The week kicks off with cocktails, dinner at a private restaurant, and a cabaret show after a chartered flight from Miami to Cienfuegos, Cuba and a city tour, per the itinerary. The following morning, the group will travel to Trinidad, take another city tour, and hear a talk from artist Yami Martinez.

Yami has achieved international recognition for her art depicting the strains of life on Cuban women. She will discuss her art, as well as her experiences running both a gallery and a “casa particular” (bed and breakfast) out of her home.

After meeting with a local priest to talk about church-state relations and freedom of religion issues, the night ends with more cocktails and another dinner party, this time at a private residence.

The next day, the group heads to Havana, stopping along the way at Playa Girón, site of the failed 1961 Bay of Pigs invasion. Following check-in at “one of the finest and best located hotels in Havana,” guests head off for:

Cocktails and tapas at Café Madrigal with English‐speaking graduate students from the University of Havana in the fields of economics, international relations and law.
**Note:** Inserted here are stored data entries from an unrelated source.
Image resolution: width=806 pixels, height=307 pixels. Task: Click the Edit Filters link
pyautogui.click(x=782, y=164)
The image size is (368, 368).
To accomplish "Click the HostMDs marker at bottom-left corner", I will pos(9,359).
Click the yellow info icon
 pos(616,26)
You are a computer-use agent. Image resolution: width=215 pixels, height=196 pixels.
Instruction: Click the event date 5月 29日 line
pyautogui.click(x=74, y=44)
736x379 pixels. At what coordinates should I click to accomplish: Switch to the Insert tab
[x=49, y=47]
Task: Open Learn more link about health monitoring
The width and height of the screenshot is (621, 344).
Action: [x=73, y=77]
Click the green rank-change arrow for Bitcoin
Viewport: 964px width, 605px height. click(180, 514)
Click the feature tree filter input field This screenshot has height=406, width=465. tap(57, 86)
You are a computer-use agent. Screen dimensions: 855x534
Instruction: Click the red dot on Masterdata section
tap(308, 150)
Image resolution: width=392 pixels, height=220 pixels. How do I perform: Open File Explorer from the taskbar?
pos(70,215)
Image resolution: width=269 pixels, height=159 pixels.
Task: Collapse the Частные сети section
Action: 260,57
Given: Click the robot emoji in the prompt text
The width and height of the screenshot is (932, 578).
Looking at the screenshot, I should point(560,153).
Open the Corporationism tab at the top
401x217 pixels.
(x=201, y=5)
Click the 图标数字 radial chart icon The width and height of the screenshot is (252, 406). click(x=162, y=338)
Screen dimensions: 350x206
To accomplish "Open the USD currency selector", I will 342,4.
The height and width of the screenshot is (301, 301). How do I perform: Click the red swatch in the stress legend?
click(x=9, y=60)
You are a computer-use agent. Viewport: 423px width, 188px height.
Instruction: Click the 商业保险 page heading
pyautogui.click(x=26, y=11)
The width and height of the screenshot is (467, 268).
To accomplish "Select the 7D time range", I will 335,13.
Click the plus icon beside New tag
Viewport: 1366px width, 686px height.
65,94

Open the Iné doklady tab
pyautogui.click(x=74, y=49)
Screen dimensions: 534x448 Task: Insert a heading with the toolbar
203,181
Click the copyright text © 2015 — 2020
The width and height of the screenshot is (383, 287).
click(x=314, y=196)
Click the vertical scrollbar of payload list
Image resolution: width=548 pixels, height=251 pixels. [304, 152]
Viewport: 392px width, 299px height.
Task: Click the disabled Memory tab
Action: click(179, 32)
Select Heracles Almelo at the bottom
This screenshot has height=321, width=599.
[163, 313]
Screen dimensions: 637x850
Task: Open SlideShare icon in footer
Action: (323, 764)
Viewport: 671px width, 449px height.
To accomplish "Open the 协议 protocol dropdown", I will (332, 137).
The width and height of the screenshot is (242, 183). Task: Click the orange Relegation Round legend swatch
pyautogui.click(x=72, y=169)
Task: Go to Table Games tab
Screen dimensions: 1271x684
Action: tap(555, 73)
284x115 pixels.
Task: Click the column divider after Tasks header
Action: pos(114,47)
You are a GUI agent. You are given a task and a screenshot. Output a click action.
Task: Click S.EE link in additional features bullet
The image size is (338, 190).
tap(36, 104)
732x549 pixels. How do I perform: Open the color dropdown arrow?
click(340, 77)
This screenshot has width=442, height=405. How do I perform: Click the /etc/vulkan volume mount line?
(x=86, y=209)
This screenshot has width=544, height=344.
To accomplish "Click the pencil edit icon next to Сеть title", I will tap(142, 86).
Students will offer their opinion about everything from the higher education system to the country’s future to the delicate relationship with the United States. Madrigal’s owner, Rafael Rosales, will join the group to provide an overview of how his new private business has quickly grown to be Havana’s most famous tapas bar.

The week continues, with talks by local business and tourism professionals interspersed with more tours, dining, and drinking.

Rates range from $5800 to $6500 and include meals and cocktails, ground transportation, lodging, requisite government visas, and access to English-speaking guides. Airfare to Miami is at an additional cost.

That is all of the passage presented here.